Parallèlement à l'exposition de «Pharmaceutical Garden», une autre grande exposition intitulée «Répétition du printemps» a été inaugurée avec un bouquet de tulipes et diverses plantes exotiques. Donc, il y a maintenant une grande perméabilité - dans la journée, trois à cinq mille personnes, partout il y a des tournants. Les masques sont suspendus dans les airs au milieu des palmiers et des paysages dans l’esprit de Maya - ils vivent vraiment ici, c’est pour eux un environnement idéal. Mais les gens qui les regardent ne comprennent pas toujours ce que c'est et pourquoi. Pour eux, c'est plus de divertissement - trouver quinze masques dans la jungle. En même temps, dans les galeries où peu de gens viennent, et tous ceux qui comprennent, je n’aime pas les murs blancs, ils sont vides et les masques sont suspendus comme des cadavres. Ils ne peuvent pas y vivre. Je voudrais qu'ils soient perçus comme des objets que personne ne songe à porter. Comme les masques africains, vous ne le porterez pas: et si c'est une malédiction? Alors laissez mes masques, comme maintenant dans le jardin botanique, pendre comme des personnages fantômes.

Faits saillants de la carrière

Le premier souvenir vivant d'artiste était toujours lié à la mode. J'ai réalisé des masques pour la designer Ria Keburia - pour une collection dédiée aux robots et à la Renaissance. Le spectacle était à Tbilissi, et j'ai regardé le podium, debout sur le balcon au-dessus, et pour la première fois, j'ai ressenti une telle extase de mes propres masques: les voici, les voici en train de descendre le podium! Les deux thèmes, la Renaissance et les robots sont très proches de moi. Les masques sont généralement très baroques. Et j'aime aussi les cyborgs avec des robots. Donc, cette histoire était conceptuellement proche de moi.

La seconde est, bien sûr, une exposition au Grand Palais de la Biennale internationale des arts décoratifs et appliqués, elle s'appelait Révélations. Il y avait cinq artistes russes. Et allez simplement au Grand Palais avec la signature "artiste" sur le badge - c'est fou d'y aller! Les masques n'y ont été exposés que pendant trois jours, mais le fait même que cela se passait dans un tel lieu de pouvoir ... Lorsque je suis rentré à Moscou, je suis allé chez Worker et Kolkhoz Woman pour une exposition de costumes supervisée par Natalia Kozlova.

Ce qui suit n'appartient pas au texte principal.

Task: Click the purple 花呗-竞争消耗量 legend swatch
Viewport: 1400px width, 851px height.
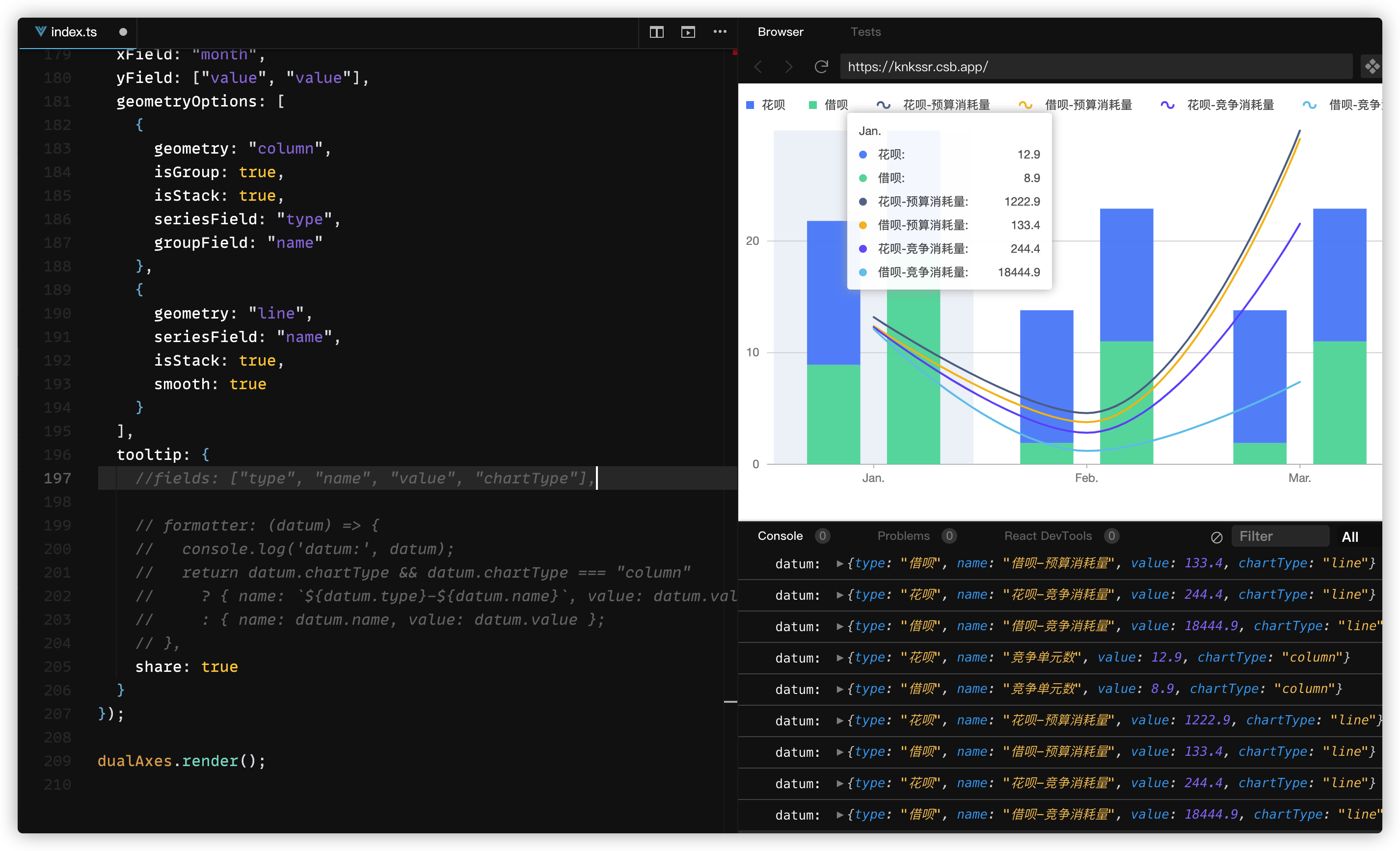Action: click(x=1167, y=105)
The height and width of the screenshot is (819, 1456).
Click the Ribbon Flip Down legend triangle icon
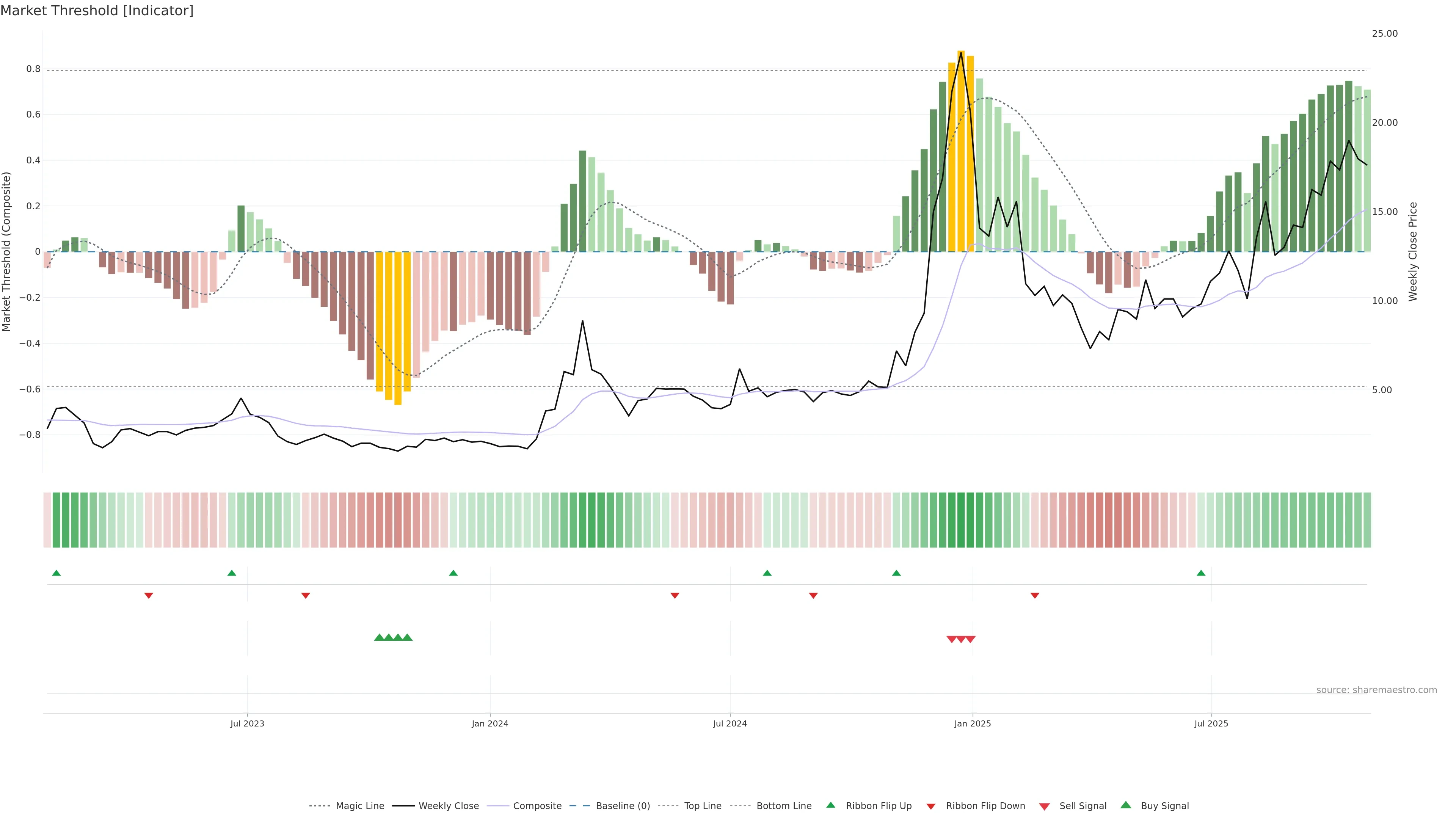[931, 806]
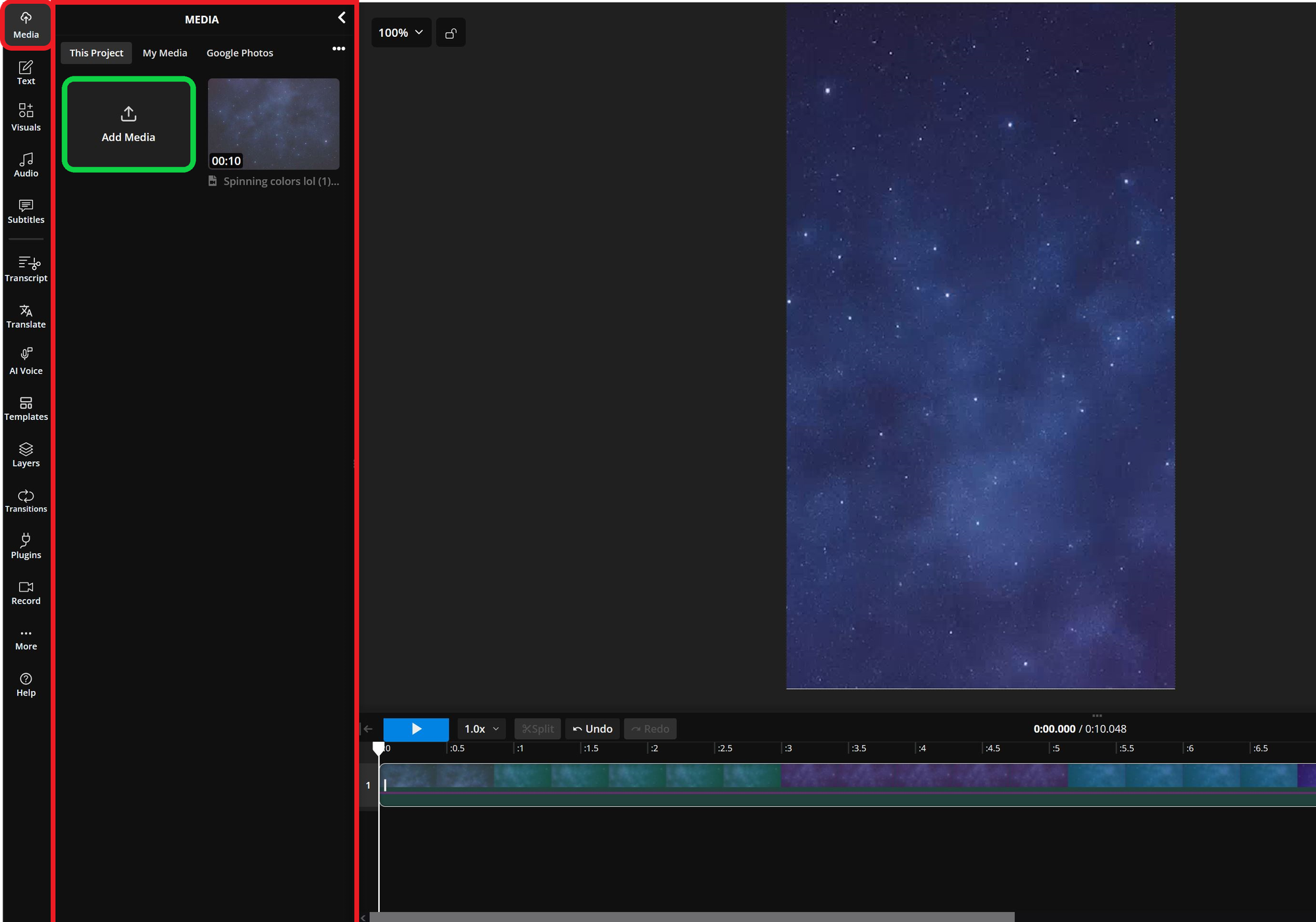Image resolution: width=1316 pixels, height=922 pixels.
Task: Open the Text tool in sidebar
Action: (x=26, y=72)
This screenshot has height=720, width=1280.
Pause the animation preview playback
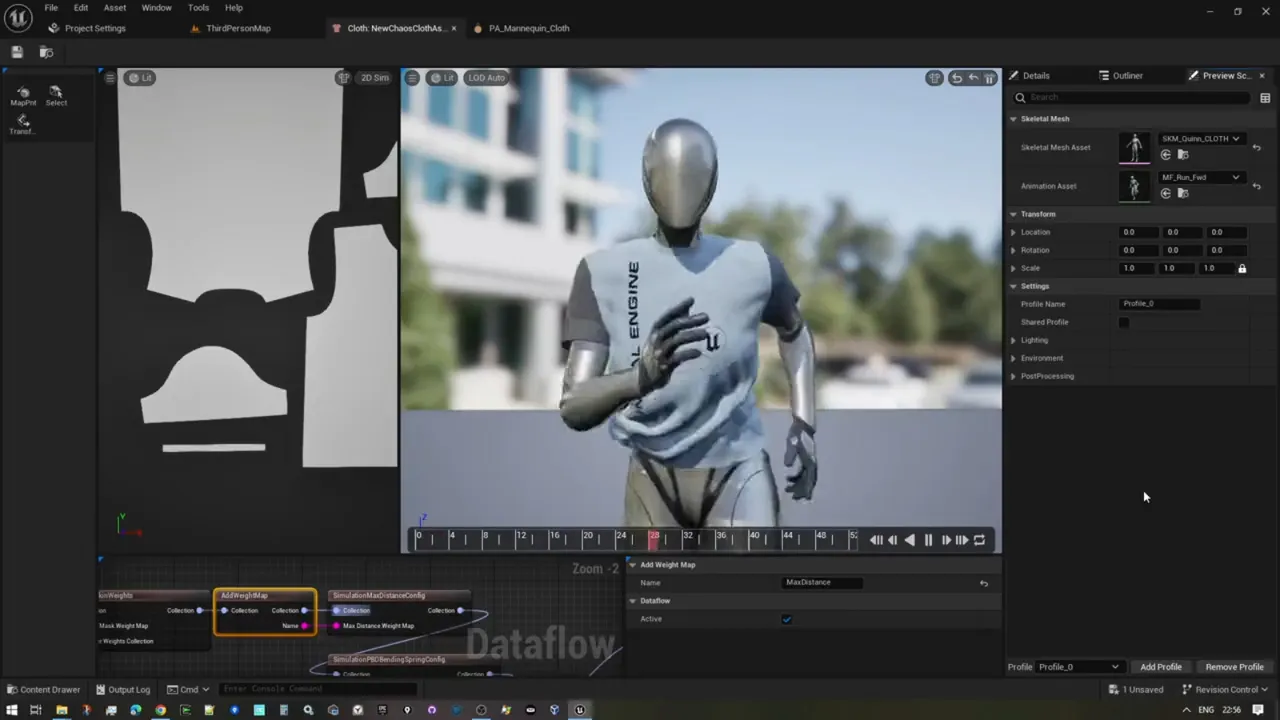click(x=928, y=540)
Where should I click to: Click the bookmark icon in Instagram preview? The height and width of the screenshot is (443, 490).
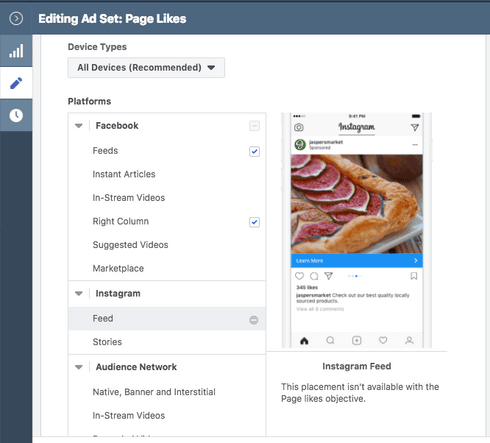click(414, 276)
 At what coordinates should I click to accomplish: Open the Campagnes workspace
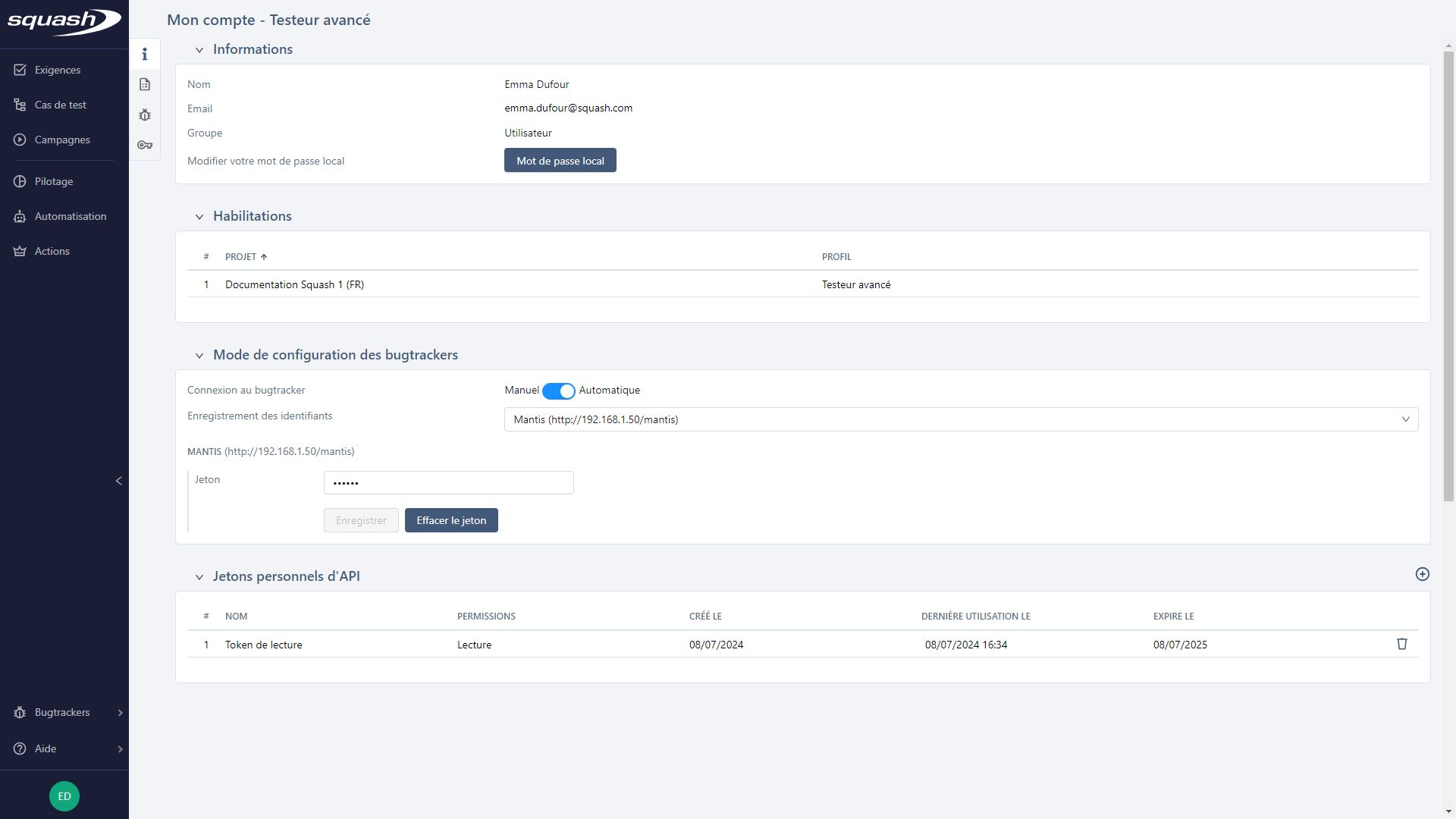[62, 140]
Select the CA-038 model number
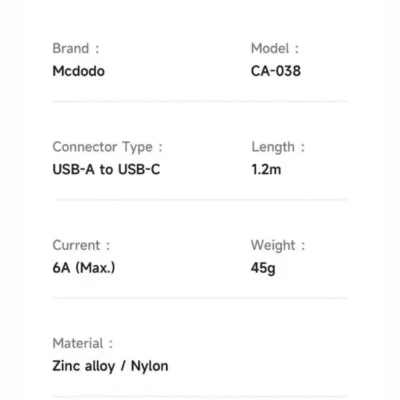Image resolution: width=400 pixels, height=400 pixels. 276,71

Et dans l'une des signatures, j'ai lu que Rodchenko et d'autres artistes d'avant-garde russes avaient été exposés au même endroit au Grand Palais lors de l'Exposition universelle de 1925. Imaginez, ils étaient là il y a presque cent ans, et maintenant moi aussi, sinon à l'exposition universelle, mais quand même! Cette pensée m'est littéralement tombée dessus et je rentrais chez moi, comme abasourdi.